The Charged Particle Tracing Interface is designed to model the motion of electrons, individual ions, or small ion clusters in electric and magnetic fields. Because the model particles are generally on the atomic or molecular scale, extrinsic properties like particle mass and charge number are specified, but material properties like density or specific heat are not well defined. For larger particles where these intrinsic material properties are defined, consider using
The Particle Tracing for Fluid Flow Interface (the particles might still be charged, and can still be subjected to electric and magnetic forces, despite the Particle Tracing for Fluid Flow interface not having “charged” in its name).
Any number of Electric Force and
Magnetic Force nodes can be added to the model in order to exert electric and magnetic forces, respectively, on the model particles. If multiple particle species are included, the charge of each species is queried separately, so that positive and negative ions (for example) can be driven in opposite directions by an electric field within the same model.
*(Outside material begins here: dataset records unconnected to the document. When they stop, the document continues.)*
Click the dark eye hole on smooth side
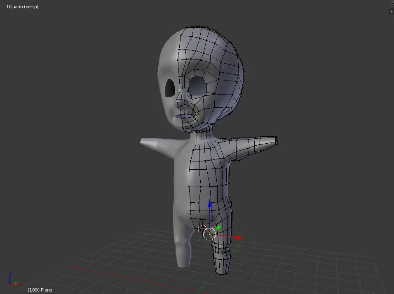The height and width of the screenshot is (294, 394). (x=169, y=88)
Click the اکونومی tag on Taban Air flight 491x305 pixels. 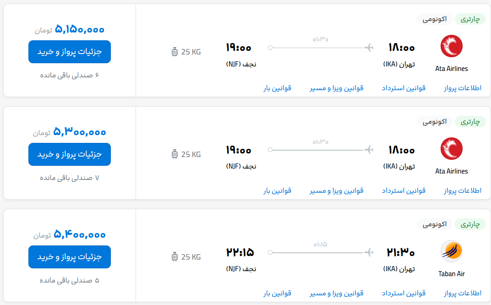pyautogui.click(x=435, y=224)
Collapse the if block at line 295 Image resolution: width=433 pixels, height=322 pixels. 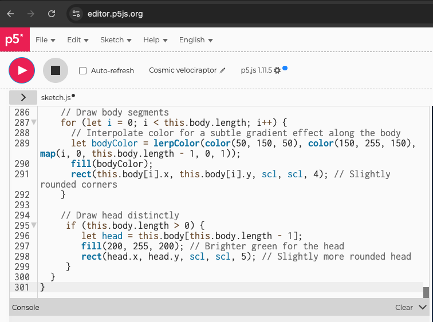(34, 226)
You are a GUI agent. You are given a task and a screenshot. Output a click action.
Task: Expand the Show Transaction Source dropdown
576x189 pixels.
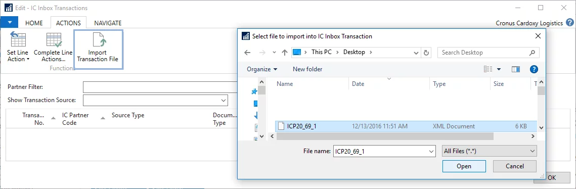[155, 100]
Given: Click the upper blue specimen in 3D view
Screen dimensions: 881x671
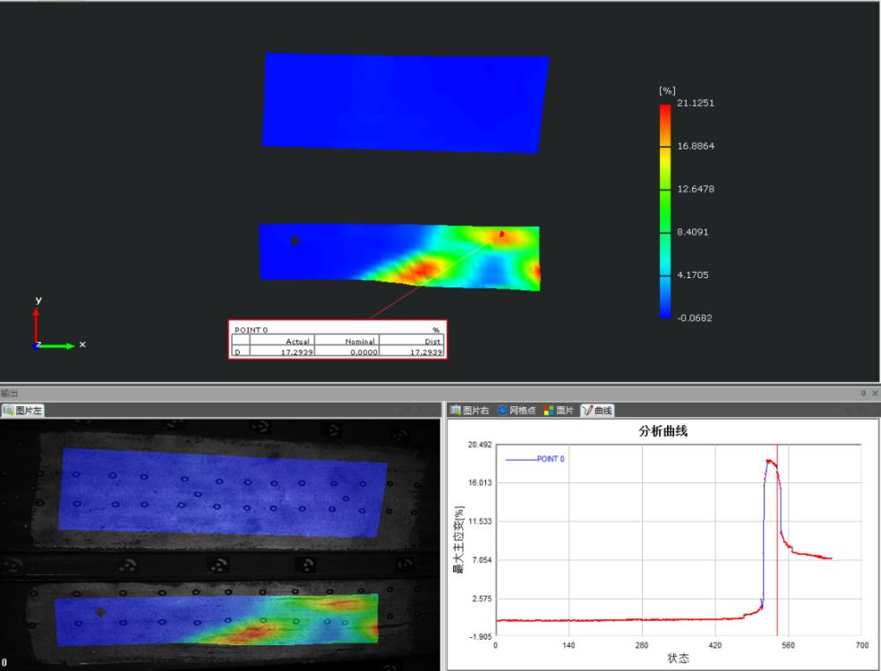Looking at the screenshot, I should point(405,101).
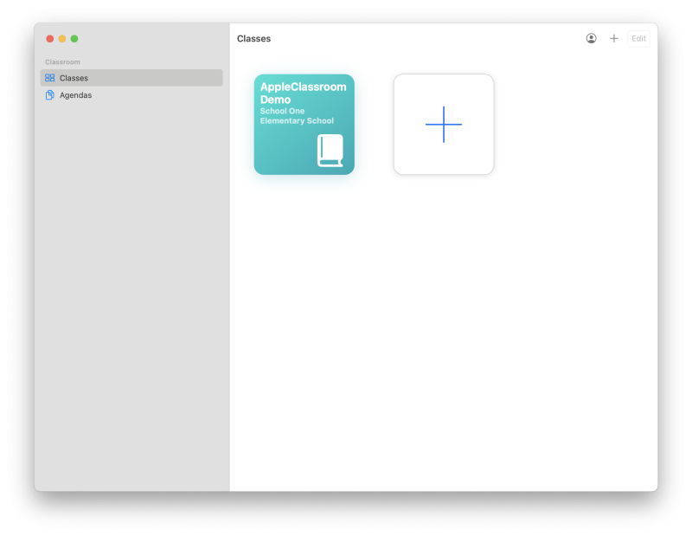The width and height of the screenshot is (692, 536).
Task: Click the Edit button in the toolbar
Action: click(x=638, y=38)
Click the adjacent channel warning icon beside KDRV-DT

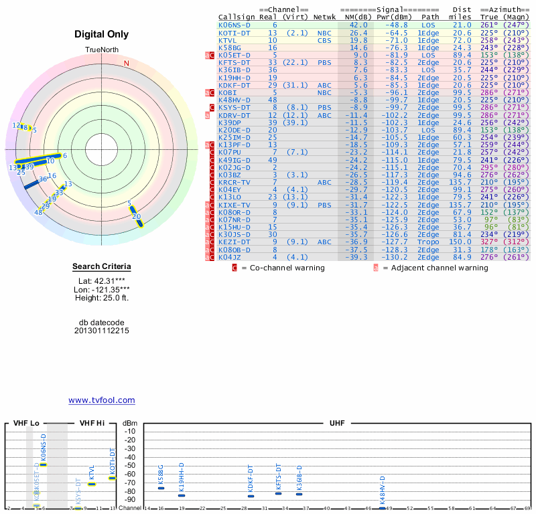(x=207, y=115)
If, in addition, the particles move at relativistic speeds, the current density due to particle motion may become significant. The Particle–Field Interaction, Relativistic Interface automatically adds the
Electric Particle Field Interaction and
Magnetic Particle–Field Interaction Multiphysics nodes to account for the space charge density and current density of particles, respectively. Magnetic particle-field interactions are usually negligibly small compared to electric particle-field interactions at nonrelativistic speeds.
The computational requirements for models that include particle-field interactions increase significantly over those that neglect them. If the fields and particle trajectories are directly coupled to each other, both must be computed in the same Time Dependent study, and a fairly small time step must be taken by the solver to account for the constantly changing electric potential. In addition, the space charge density and current density are computed using variables that are constant over each mesh element, so it may be necessary to refine the mesh or increase the number of model particles to more accurately model particle-field interactions.
If the fields are stationary, as often occurs when beams of particles are released at constant current, it is possible to significantly reduce the computational cost of the model by using a Stationary solver to compute the fields and a
Time-Dependent solver to compute the particle trajectories. It is also possible to create a solver loop that alternates between the
Stationary and
Time-Dependent solvers so that a bidirectional coupling between the trajectories and fields can be established; a dedicated
Bidirectionally Coupled Particle Tracing study step is available for setting up such a solver loop. The process of combining these solvers is described in the section
Study Setup.
If the density of charged particles is extremely high then it can be necessary to include the Coulomb force that acts between the particles. This is done by adding a Particle-Particle Interaction node to the model. When particle-particle interactions are included in a model the computational requirements increase and scale as the number of particles squared. In such models, it is often best to start with a small number of particles, run the study, and then assess whether or not the effect is significant.